Task prompt: Beginning with the line that holds "Screen dimensions: 687x455" and ending with the last line below, repeat each line exactly, leaving any pictures out.

Data section:
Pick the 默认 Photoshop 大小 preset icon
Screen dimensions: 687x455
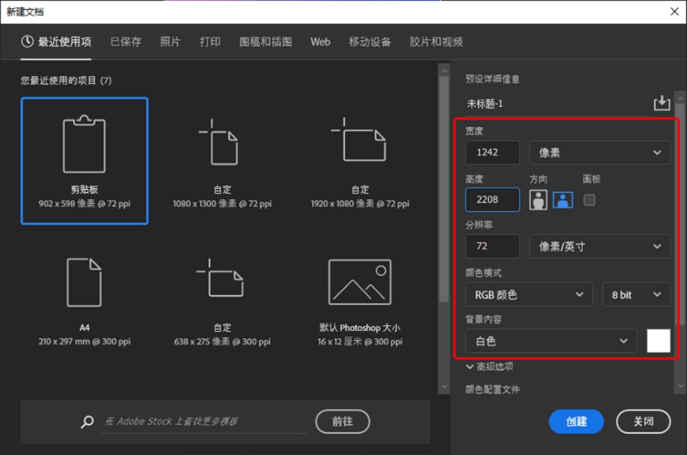[359, 282]
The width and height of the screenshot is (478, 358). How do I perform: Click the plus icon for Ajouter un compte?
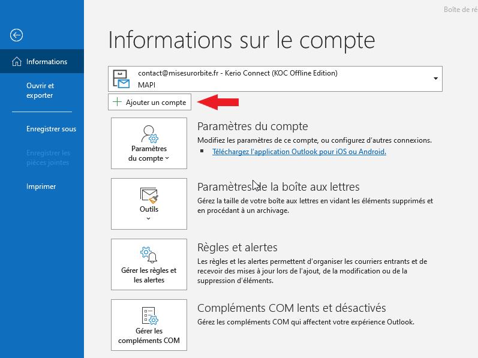(x=118, y=103)
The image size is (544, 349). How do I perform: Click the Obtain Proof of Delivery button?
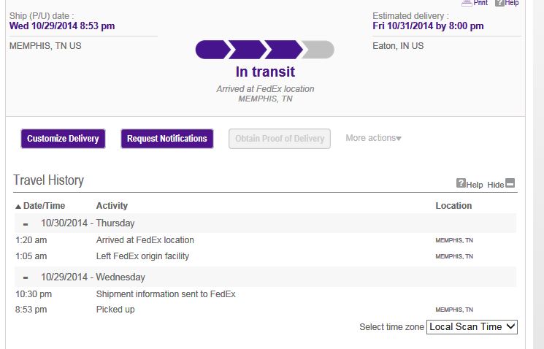coord(279,139)
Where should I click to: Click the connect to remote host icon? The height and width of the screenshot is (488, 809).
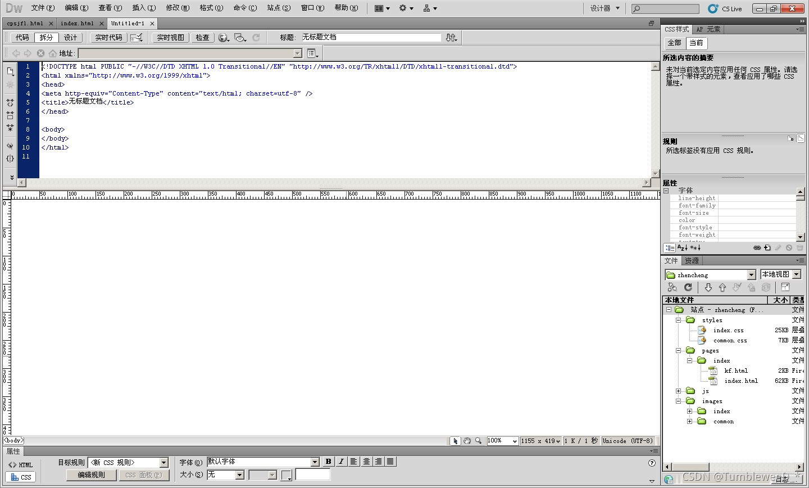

Answer section:
Screen dimensions: 687x455
[359, 282]
The width and height of the screenshot is (478, 358). How do I perform: Click the plus icon for Ajouter un compte?
(x=118, y=103)
The image size is (544, 349). How do I perform: Click the Obtain Proof of Delivery button?
coord(279,139)
Where should I click to: Click the connect to remote host icon? The height and width of the screenshot is (488, 809).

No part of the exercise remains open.